* Begin Dataset content *

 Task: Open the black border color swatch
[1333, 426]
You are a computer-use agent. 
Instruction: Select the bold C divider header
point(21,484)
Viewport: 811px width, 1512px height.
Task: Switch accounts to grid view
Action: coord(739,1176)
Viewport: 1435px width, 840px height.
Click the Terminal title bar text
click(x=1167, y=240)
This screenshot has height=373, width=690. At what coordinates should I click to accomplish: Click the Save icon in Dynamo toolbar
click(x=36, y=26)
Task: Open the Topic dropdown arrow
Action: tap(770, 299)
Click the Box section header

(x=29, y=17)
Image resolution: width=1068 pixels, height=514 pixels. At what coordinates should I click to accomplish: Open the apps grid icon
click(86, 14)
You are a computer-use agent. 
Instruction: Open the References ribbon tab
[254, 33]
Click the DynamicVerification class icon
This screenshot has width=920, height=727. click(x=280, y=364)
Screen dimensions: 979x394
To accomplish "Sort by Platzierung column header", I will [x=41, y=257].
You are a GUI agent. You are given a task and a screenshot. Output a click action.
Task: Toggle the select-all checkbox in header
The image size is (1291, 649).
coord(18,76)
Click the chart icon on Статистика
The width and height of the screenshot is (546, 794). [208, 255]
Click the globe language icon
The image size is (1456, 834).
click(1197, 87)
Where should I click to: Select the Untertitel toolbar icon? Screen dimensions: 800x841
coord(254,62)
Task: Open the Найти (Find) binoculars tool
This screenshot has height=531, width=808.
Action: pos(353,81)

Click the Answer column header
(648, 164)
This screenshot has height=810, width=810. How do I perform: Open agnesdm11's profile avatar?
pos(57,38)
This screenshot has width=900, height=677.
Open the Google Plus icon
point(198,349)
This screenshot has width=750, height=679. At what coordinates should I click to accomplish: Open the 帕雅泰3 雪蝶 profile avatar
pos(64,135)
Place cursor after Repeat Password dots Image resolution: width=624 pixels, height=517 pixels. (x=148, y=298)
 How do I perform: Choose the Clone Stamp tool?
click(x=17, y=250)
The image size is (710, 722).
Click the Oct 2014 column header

* End Dataset content *

* Task to carry out:
Format every line of the listing above as a JSON list of strings, one string per line, and leave out the blank lines.

* The response:
[
  " Task: Open the black border color swatch",
  "[1333, 426]",
  "You are a computer-use agent. ",
  "Instruction: Select the bold C divider header",
  "point(21,484)",
  "Viewport: 811px width, 1512px height.",
  "Task: Switch accounts to grid view",
  "Action: coord(739,1176)",
  "Viewport: 1435px width, 840px height.",
  "Click the Terminal title bar text",
  "click(x=1167, y=240)",
  "This screenshot has height=373, width=690. At what coordinates should I click to accomplish: Click the Save icon in Dynamo toolbar",
  "click(x=36, y=26)",
  "Task: Open the Topic dropdown arrow",
  "Action: tap(770, 299)",
  "Click the Box section header",
  "(x=29, y=17)",
  "Image resolution: width=1068 pixels, height=514 pixels. At what coordinates should I click to accomplish: Open the apps grid icon",
  "click(86, 14)",
  "You are a computer-use agent. ",
  "Instruction: Open the References ribbon tab",
  "[254, 33]",
  "Click the DynamicVerification class icon",
  "This screenshot has width=920, height=727. click(x=280, y=364)",
  "Screen dimensions: 979x394",
  "To accomplish \"Sort by Platzierung column header\", I will [x=41, y=257].",
  "You are a GUI agent. You are given a task and a screenshot. Output a click action.",
  "Task: Toggle the select-all checkbox in header",
  "The image size is (1291, 649).",
  "coord(18,76)",
  "Click the chart icon on Статистика",
  "The width and height of the screenshot is (546, 794). [208, 255]",
  "Click the globe language icon",
  "The image size is (1456, 834).",
  "click(1197, 87)",
  "Where should I click to: Select the Untertitel toolbar icon? Screen dimensions: 800x841",
  "coord(254,62)",
  "Task: Open the Найти (Find) binoculars tool",
  "This screenshot has height=531, width=808.",
  "Action: pos(353,81)",
  "Click the Answer column header",
  "(648, 164)",
  "This screenshot has height=810, width=810. How do I perform: Open agnesdm11's profile avatar?",
  "pos(57,38)",
  "This screenshot has width=900, height=677.",
  "Open the Google Plus icon",
  "point(198,349)",
  "This screenshot has width=750, height=679. At what coordinates should I click to accomplish: Open the 帕雅泰3 雪蝶 profile avatar",
  "pos(64,135)",
  "Place cursor after Repeat Password dots Image resolution: width=624 pixels, height=517 pixels. (x=148, y=298)",
  " How do I perform: Choose the Clone Stamp tool?",
  "click(x=17, y=250)",
  "The image size is (710, 722).",
  "Click the Oct 2014 column header"
]